▶ **Exercise instructions**:
List every line in the material below that contains the string "checkbox". Treat uppercase and lowercase letters as different.

[Collected data entries]
+ + +

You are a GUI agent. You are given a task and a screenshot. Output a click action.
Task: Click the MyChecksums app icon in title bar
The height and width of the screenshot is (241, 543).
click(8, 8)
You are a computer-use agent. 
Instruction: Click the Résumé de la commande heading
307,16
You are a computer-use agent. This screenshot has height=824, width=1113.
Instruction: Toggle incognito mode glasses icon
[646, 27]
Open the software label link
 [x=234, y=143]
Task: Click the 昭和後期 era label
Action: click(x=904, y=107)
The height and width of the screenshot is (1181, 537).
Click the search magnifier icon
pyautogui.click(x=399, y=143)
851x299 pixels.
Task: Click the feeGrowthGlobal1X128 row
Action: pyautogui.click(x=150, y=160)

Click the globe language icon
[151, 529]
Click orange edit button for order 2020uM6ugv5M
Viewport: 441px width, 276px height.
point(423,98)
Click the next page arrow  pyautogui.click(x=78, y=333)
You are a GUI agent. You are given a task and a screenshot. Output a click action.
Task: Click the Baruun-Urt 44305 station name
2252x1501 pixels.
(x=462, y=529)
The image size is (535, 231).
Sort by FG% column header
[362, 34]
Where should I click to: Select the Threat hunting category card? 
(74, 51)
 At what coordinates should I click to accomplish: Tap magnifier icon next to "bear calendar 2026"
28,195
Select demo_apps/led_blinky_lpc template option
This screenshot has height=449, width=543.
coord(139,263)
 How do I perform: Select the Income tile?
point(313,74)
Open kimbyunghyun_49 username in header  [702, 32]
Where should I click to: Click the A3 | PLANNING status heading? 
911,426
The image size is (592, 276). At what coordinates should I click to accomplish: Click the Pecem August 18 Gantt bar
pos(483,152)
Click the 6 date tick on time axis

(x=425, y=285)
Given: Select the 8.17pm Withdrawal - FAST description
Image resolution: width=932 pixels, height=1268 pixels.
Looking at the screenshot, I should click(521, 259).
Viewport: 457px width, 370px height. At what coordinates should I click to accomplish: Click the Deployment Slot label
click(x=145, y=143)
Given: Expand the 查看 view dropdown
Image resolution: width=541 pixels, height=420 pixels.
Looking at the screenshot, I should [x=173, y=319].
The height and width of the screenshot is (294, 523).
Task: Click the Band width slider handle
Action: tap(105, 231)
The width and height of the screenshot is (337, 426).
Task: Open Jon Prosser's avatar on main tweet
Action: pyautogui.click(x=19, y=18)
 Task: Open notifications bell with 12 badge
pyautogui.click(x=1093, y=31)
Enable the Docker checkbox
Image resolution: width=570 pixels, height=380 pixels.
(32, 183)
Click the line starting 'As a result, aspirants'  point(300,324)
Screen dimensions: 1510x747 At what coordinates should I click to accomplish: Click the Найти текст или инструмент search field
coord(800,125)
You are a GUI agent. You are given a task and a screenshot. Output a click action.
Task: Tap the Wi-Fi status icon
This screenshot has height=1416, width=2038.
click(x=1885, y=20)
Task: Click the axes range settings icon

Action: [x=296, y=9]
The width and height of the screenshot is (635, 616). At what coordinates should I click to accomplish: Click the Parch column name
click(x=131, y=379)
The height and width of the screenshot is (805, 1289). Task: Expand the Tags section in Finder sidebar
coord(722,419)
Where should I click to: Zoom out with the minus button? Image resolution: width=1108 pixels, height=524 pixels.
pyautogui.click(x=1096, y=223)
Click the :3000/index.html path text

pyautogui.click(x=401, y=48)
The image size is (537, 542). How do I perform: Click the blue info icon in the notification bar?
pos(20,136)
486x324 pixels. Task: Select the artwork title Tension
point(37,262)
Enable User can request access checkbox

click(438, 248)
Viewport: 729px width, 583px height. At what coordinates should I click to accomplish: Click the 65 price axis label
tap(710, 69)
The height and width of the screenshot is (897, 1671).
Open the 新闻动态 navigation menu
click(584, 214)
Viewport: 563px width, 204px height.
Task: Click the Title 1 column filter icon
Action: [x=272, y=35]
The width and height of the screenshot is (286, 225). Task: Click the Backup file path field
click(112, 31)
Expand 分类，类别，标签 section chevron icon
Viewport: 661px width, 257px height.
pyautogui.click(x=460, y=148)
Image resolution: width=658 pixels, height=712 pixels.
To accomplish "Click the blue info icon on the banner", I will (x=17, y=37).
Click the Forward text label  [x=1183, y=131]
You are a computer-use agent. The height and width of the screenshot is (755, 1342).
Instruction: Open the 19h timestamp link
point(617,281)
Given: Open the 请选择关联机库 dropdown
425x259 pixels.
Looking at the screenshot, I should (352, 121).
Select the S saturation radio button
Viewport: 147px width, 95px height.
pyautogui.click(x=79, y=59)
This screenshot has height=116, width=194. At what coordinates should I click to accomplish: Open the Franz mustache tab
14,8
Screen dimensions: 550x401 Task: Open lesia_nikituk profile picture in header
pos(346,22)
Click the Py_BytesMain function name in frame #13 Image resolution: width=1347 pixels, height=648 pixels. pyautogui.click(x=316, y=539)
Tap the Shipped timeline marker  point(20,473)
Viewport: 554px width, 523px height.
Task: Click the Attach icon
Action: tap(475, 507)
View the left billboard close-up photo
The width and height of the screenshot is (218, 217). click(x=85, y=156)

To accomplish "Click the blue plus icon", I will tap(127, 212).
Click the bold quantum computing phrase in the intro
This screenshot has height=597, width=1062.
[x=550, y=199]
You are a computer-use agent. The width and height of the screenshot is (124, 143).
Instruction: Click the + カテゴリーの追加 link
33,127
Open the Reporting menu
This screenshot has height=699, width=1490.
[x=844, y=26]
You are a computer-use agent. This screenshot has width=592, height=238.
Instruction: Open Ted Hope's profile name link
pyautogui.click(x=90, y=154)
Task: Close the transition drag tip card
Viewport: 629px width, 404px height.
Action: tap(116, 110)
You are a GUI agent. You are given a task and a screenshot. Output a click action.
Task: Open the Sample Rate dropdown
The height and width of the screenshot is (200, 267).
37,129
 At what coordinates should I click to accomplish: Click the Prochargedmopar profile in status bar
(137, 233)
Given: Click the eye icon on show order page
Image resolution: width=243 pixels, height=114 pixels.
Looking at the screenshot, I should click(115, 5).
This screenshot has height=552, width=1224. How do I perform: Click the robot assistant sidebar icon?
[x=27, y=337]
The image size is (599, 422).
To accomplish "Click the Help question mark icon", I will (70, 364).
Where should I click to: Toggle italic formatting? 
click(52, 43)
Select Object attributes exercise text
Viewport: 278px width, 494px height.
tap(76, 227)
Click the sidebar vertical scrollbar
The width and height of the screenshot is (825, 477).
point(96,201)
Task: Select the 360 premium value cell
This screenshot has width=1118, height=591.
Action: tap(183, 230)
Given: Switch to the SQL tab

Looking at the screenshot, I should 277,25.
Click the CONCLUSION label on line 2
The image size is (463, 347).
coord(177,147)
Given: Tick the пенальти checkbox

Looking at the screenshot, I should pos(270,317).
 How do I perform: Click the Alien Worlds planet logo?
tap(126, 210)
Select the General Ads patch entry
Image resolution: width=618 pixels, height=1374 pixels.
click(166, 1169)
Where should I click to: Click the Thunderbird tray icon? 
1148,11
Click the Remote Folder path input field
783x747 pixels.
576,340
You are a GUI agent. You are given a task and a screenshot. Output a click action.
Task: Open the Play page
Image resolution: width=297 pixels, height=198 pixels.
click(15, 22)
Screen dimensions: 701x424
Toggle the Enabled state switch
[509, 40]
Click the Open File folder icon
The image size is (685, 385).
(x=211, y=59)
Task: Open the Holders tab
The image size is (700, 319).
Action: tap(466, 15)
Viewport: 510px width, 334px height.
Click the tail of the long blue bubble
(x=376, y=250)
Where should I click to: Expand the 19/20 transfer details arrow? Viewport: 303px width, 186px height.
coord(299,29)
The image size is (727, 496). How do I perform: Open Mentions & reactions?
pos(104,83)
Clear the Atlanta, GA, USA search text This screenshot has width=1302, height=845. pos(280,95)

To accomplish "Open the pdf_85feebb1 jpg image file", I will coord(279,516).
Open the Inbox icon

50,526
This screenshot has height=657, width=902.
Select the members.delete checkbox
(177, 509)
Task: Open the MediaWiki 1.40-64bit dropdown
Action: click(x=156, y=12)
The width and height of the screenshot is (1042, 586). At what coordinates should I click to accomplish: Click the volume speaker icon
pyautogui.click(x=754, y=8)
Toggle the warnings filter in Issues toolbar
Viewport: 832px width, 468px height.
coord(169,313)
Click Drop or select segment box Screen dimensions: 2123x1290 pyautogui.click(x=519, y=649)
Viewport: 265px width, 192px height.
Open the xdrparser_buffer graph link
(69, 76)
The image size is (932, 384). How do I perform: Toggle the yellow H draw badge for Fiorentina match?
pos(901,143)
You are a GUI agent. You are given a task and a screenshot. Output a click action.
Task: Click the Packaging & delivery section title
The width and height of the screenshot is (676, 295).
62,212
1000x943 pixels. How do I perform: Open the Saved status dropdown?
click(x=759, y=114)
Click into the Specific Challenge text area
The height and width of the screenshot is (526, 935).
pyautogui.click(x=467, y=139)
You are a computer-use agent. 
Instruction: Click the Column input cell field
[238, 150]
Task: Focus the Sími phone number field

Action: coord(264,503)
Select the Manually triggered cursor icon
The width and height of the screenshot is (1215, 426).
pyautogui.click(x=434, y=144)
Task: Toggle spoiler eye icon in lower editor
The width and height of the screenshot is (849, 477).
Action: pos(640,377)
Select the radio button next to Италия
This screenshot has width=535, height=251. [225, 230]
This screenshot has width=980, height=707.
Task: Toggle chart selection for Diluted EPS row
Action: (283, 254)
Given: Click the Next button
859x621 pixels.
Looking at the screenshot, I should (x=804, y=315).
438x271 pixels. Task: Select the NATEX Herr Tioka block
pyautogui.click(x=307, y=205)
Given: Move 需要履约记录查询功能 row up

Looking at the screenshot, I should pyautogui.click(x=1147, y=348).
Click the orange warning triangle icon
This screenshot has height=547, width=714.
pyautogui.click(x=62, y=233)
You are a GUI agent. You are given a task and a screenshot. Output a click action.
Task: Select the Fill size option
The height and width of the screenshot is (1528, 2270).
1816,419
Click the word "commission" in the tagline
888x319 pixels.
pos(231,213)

+ + +

▶ **Answer to this task**:
Enable the Docker checkbox
Enable User can request access checkbox
Given: Tick the пенальти checkbox
Select the members.delete checkbox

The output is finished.